The output should be every line below, retyped exactly, with no images.

*GIVEN INFORMATION*
=-=-=-=-=

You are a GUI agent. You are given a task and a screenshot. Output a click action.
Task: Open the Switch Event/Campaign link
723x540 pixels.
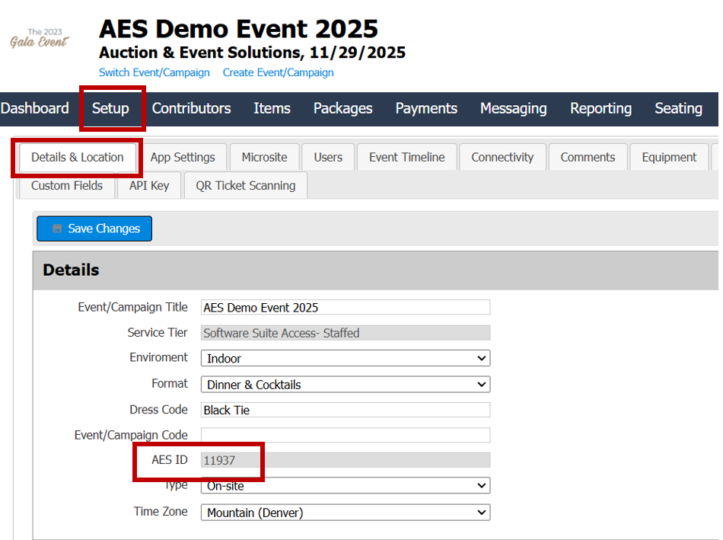pos(154,73)
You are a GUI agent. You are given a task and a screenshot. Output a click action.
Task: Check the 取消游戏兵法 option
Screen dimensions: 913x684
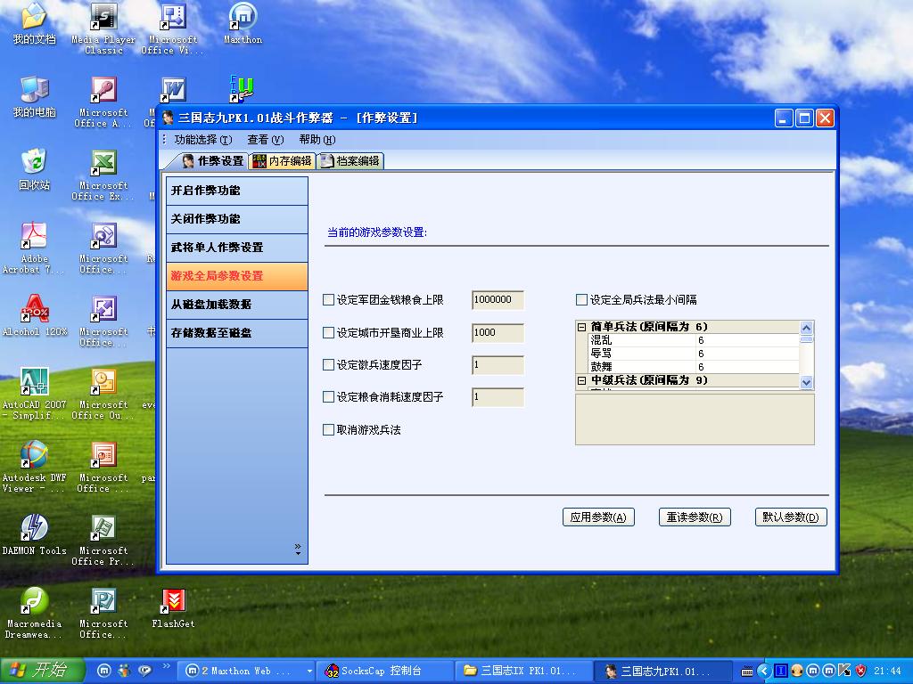point(328,430)
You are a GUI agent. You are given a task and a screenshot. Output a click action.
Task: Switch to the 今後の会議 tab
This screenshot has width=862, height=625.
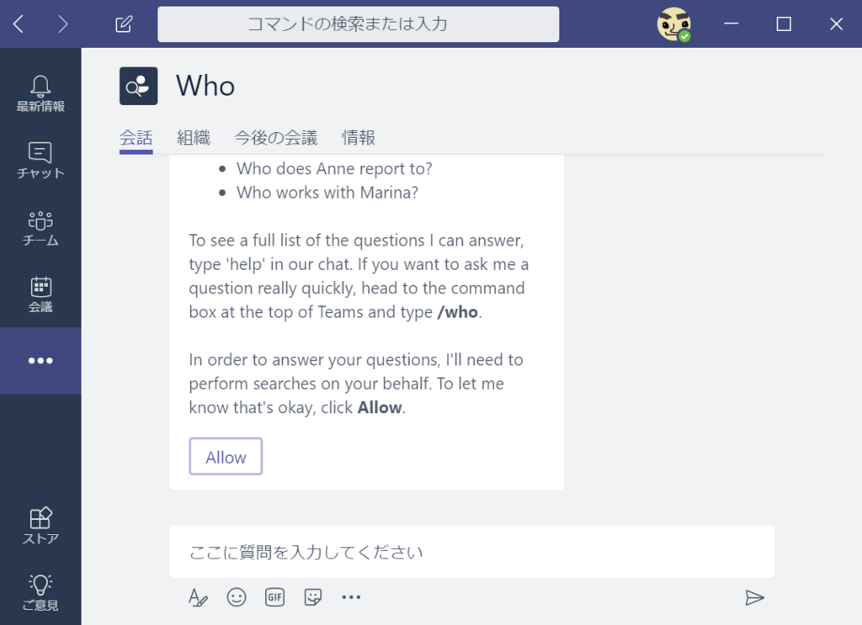tap(276, 137)
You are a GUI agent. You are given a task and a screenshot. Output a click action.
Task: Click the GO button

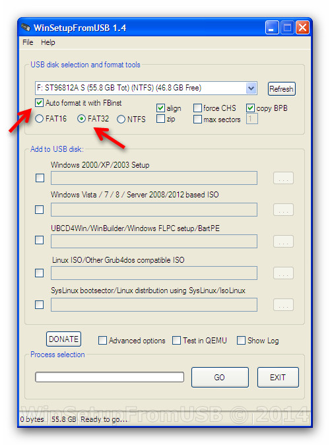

=-=-=-=-=

*REPLY TO THE EXERCISE*
You are a GUI agent. You are given a task and a screenshot. Output a click action.
Task: Open the Switch Event/Campaign link
723x540 pixels.
pos(154,73)
You are a GUI agent. You are given a task and a screenshot. Output a click action.
Task: Check the 取消游戏兵法 option
Screen dimensions: 913x684
point(328,430)
You are a GUI agent. You are given a task and a screenshot. Output a click action.
Task: Switch to the 今後の会議 tab
This screenshot has width=862, height=625.
tap(276, 137)
You are a GUI agent. You are given a task and a screenshot. Output a click action.
Task: Click the GO button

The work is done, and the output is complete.